READING PASSAGE >>
________

- Directed by: Steven Hentges
- Written by: L.D. Goffigan
- Produced by: John Sawyer; F.X. Vitolo;
- Starring: Lori Heuring; Linden Ashby; Joe Egender; Lea Kohl; Julian Rojas;
- Cinematography: John Sawyer
- Edited by: Jessica N. Kehrhahn
- Music by: John Califra
- Production companies: 5 States; Global Empire Studios; Liberty Artists;
- Distributed by: Lightning Media
- Release dates: May 15, 2009 (Jacksonville); September 28, 2010;
- Running time: 97 minutes
- Country: United States
- Language: English
- Budget: $625,000
- Box office: 4.5 million

= Hunger (2009 film) =

Hunger is a 2009 American horror film directed by Steven Hentges and written by L.D. Goffigan.

==Plot==
Five individuals unknown to each other—Jordan, Grant, Luke, Anna, and Alex—wake up in complete darkness surrounded by stone walls. They realize they have been abducted and make their way through a dark corridor trying to find a way out. The group discovers another room and realize that they have been placed at the bottom of an abandoned well. The well contains an in-ground toilet, toilet paper and four barrels of water but there is no food. There is also a clock that has thirty-hour marks on it and Jordan later reveals that one mark equals one day. Grant forms a bond with Jordan and encourages the group to work together to find a way out. Luke is disrespectful and aggressive and frequently challenges Grant‘s authority. An unidentified man watches and takes notes about the group’s behaviors behind the monitor of several hidden cameras.

________

TO BE DONE >>
A) In the Hunger film article, how many barrels of water does the well contain?
B) Do these statements agree with the Hunger film article? (i) The film was shown in Jacksonville on May 15, 2009. (ii) Grant is aggressive and frequently challenges Luke's authority. (iii) The film's budget was 4.5 million. Answer yes or no for each, quoting the deciding words.

ENTRIES SUPPLIED >>
________

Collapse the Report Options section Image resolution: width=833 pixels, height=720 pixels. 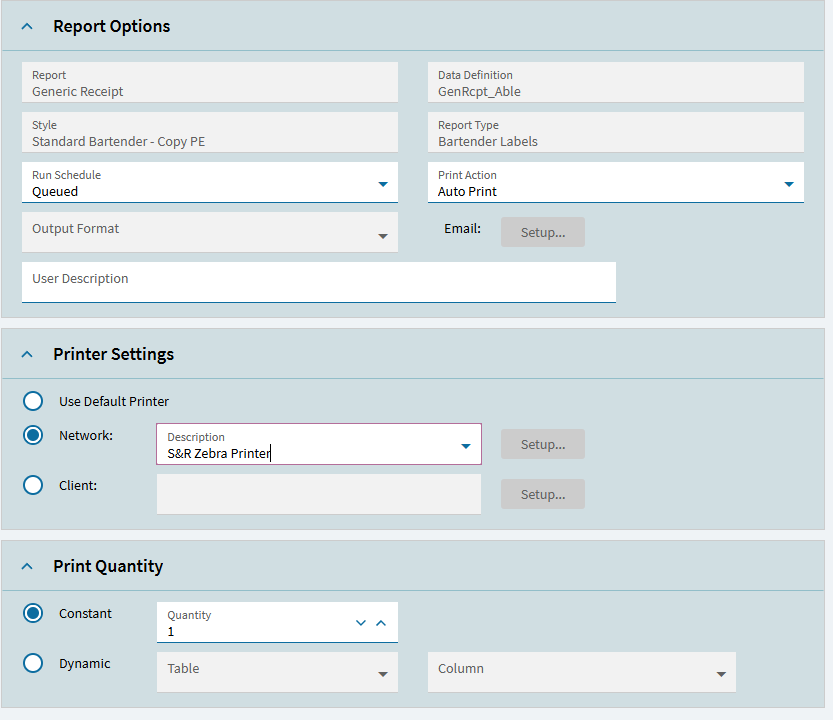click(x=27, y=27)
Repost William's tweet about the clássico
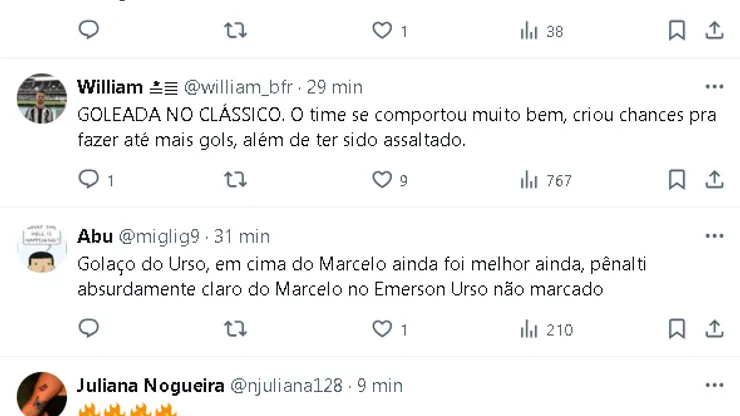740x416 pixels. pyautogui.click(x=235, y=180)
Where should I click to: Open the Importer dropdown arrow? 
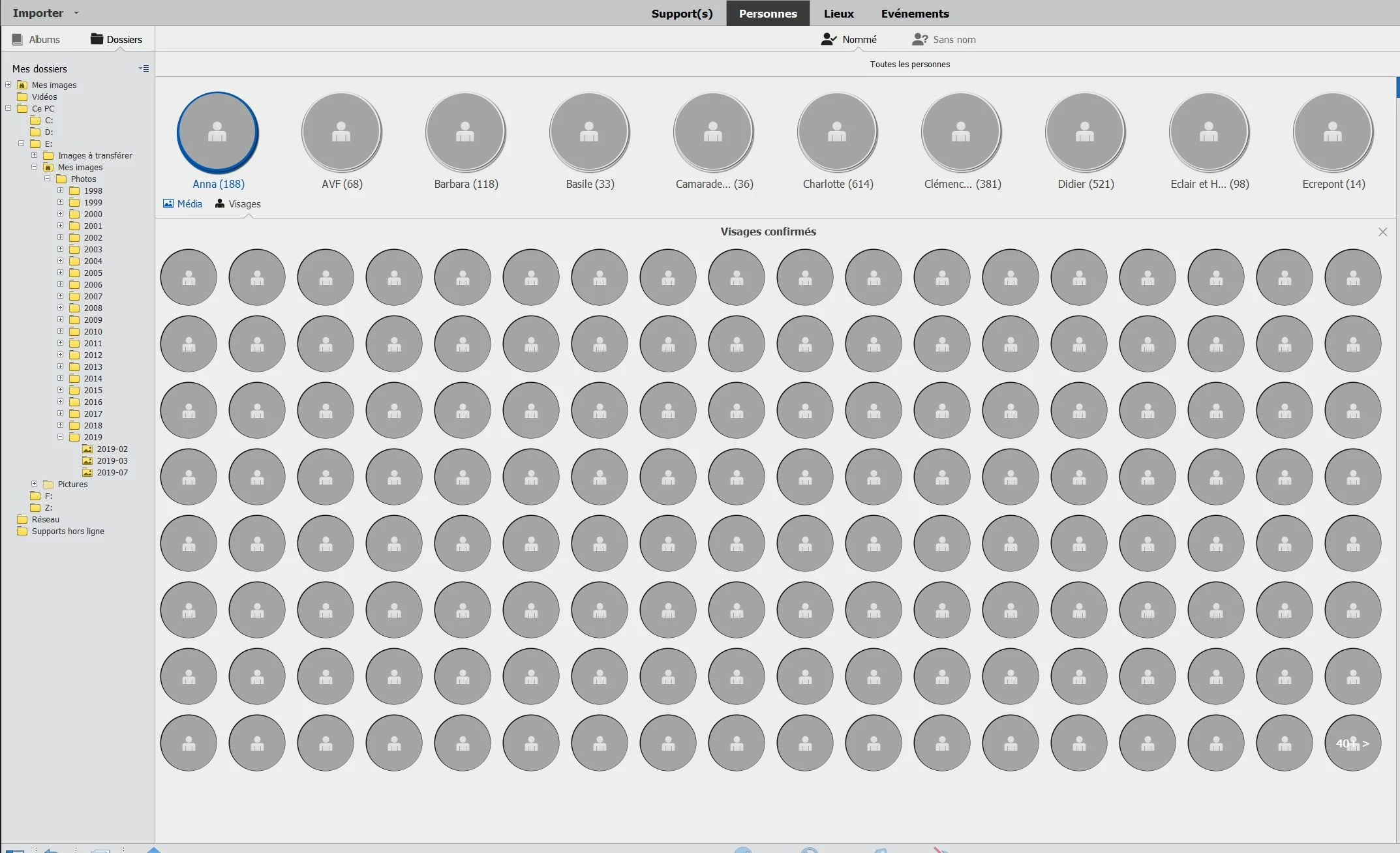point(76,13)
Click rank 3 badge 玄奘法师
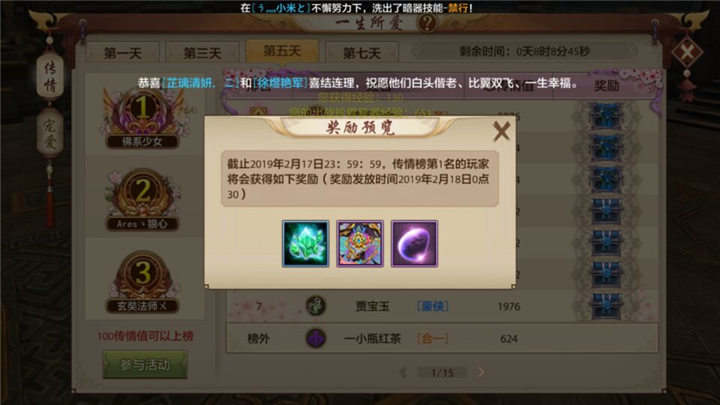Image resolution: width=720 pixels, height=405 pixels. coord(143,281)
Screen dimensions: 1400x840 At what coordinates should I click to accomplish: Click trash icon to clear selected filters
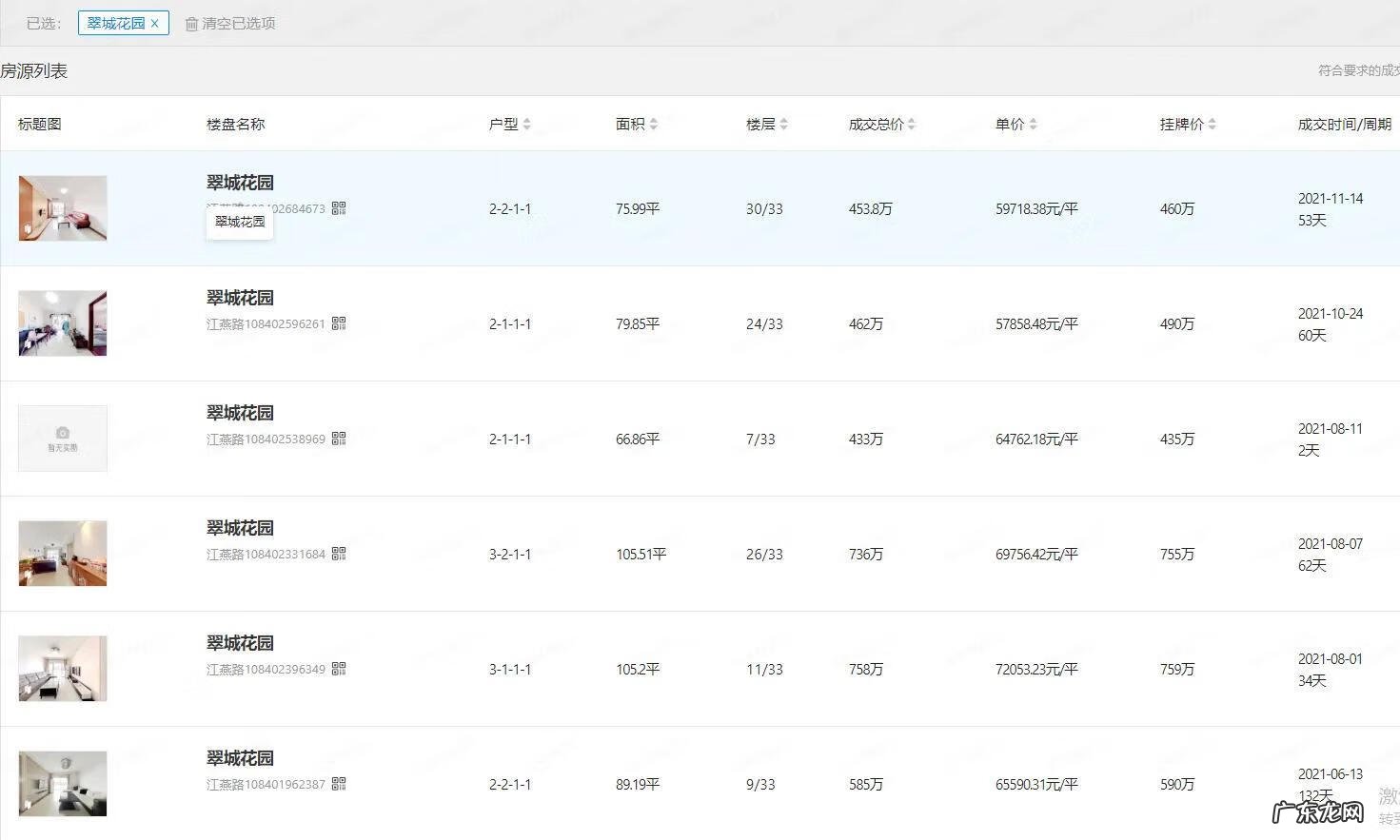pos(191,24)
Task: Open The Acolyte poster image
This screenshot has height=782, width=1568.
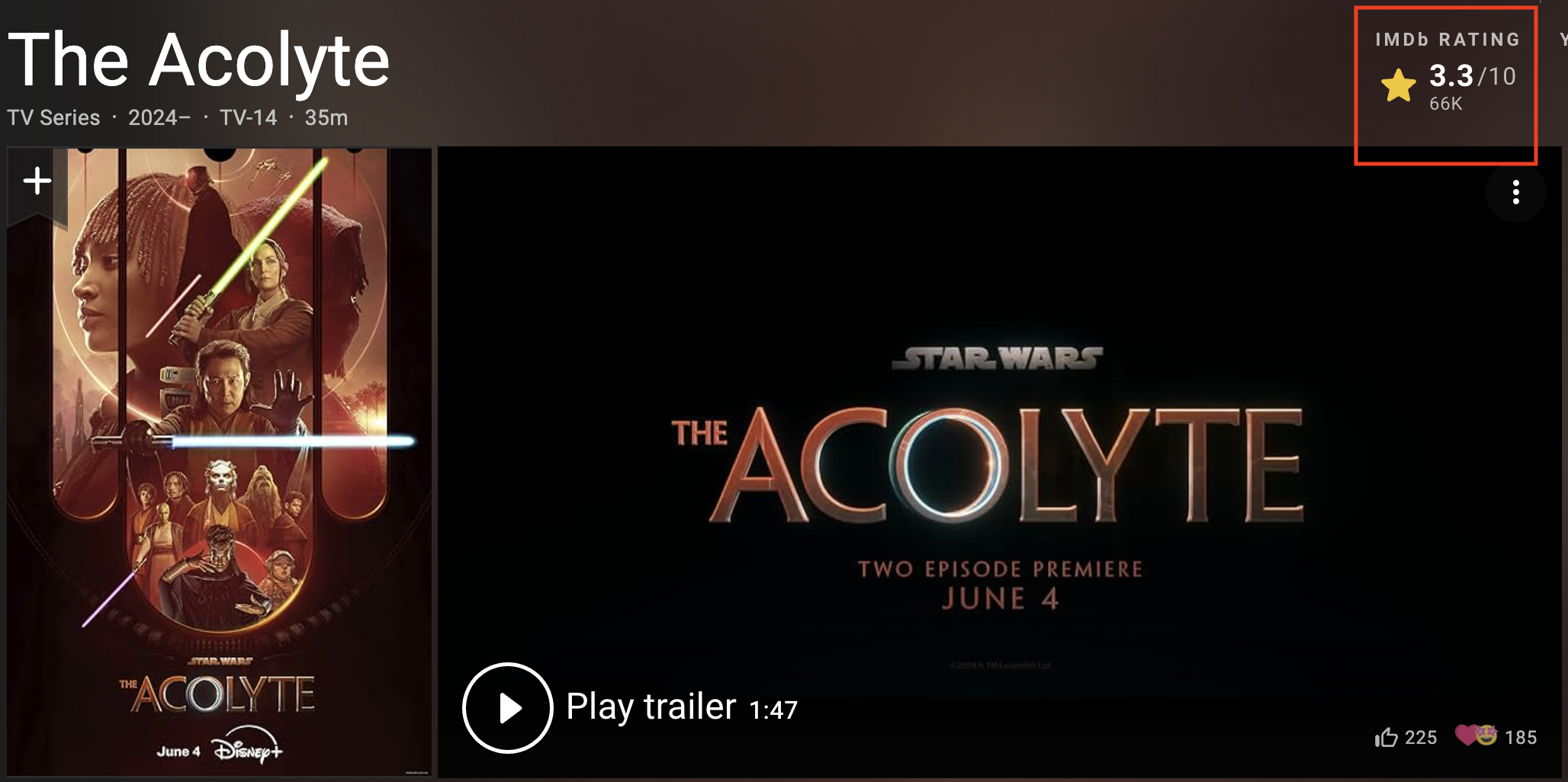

________

SOLUTIONS TO THE TASKS >>
A) Four barrels.

B)
(i) Yes: "May 15, 2009 (Jacksonville)"
(ii) No: "Luke is disrespectful and aggressive and frequently challenges Grant‘s authority."
(iii) No: "Budget: $625,000"